Acculturation of immigrants is “a double-edged sword,” Dr. Santoro said at the annual meeting of the North American Menopause Society. It can improve socioeconomic status, access to health care, and attainment of higher education, but also worsen health through a less-nutritious diet.

In contrast to other minorities, Hispanic women in SWAN and similar studies tend to improve little or even worsen in terms of health once they are assimilated, she said. Watch for the “Hispanic paradox”: Health outcomes are worse among this population with increased acculturation, despite better socioeconomic status, because of factors such as higher rates of teen pregnancy and cigarette smoking, said Dr. Santoro, director of the division of reproductive endocrinology and infertility, Albert Einstein College of Medicine, New York.

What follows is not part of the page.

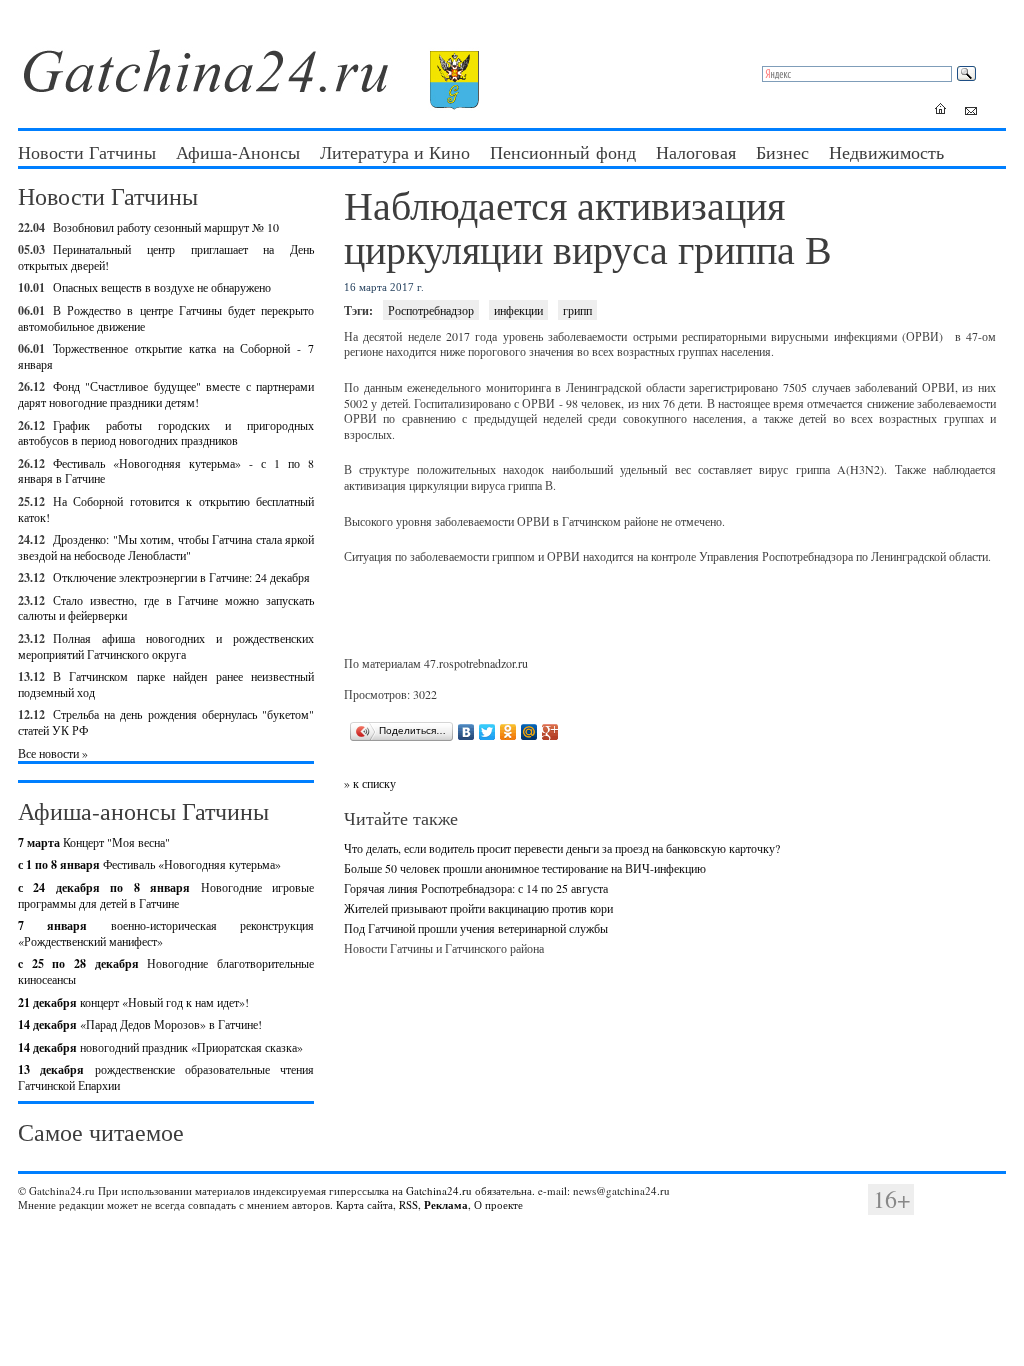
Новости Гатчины (87, 152)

She cautioned that the Hispanic population is heterogeneous and cannot be addressed as a single entity. The Hispanic SWAN participants came from many different countries and cultures and displayed some internal differences. For example, women from Puerto Rico were more vulnerable to acculturation and reported more menopause-related sleep problems and depressive symptoms than did other Hispanics.

Meanwhile, acculturation of Japanese women was associated with fewer menopausal symptoms than were seen in Hispanics. Similarly, Chinese participants reported fewer symptoms compared with white, black, and Hispanic women in SWAN.

“There are clear-cut differences in symptom reporting by ethnicity,” Dr. Santoro said.

Hispanic and black women were more likely to report depressive symptoms, and Chinese and Japanese women were less likely to do so. “This is confounded, possibly, by lower socioeconomic status in the African American and Hispanic groups and a higher socioeconomic status in Chinese and especially Japanese women,” she said.

Black women in SWAN reported the most hot flashes. Dr. Santoro proposed that increased adiposity among these women might provide more insulation and make them less heat tolerant. Black women, however, were less bothered by hot flashes, compared with Hispanic women, who reported more embarrassment with vasomotor symptoms.

SWAN is supported by grants from the Department of Health and Human Services.